(Stored data entries)

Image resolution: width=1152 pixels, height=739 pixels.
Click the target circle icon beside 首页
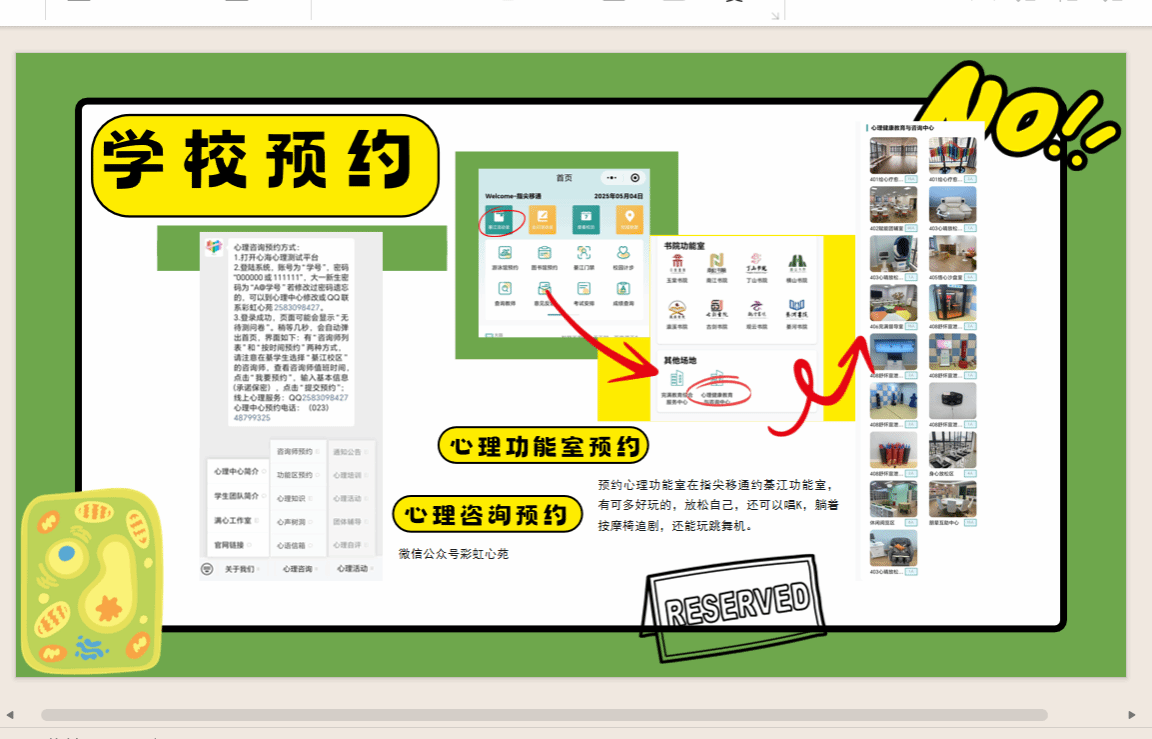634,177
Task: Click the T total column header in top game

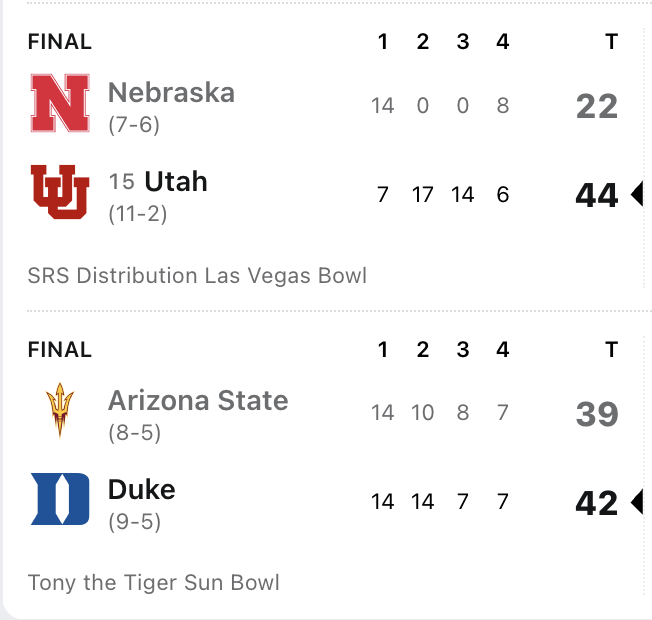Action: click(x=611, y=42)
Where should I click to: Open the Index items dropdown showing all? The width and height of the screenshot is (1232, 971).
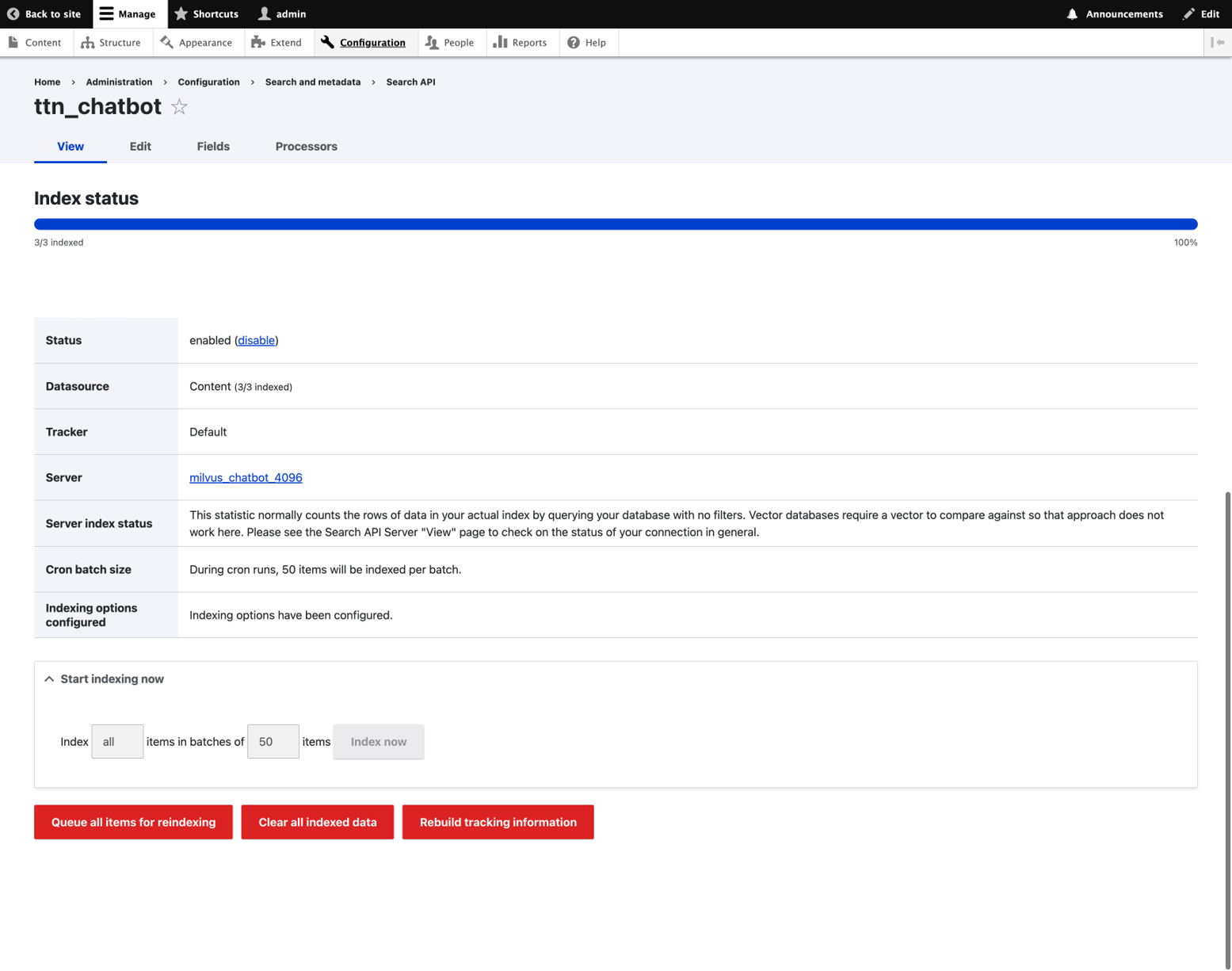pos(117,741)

# Work request
Omit the pictures, then give all the lines above again exactly.

# Output of the task
Image resolution: width=1152 pixels, height=739 pixels.
Click the target circle icon beside 首页
634,177
Task: Click the T total column header in top game

Action: click(x=611, y=42)
Where should I click to: Open the Index items dropdown showing all? The width and height of the screenshot is (1232, 971).
pos(117,741)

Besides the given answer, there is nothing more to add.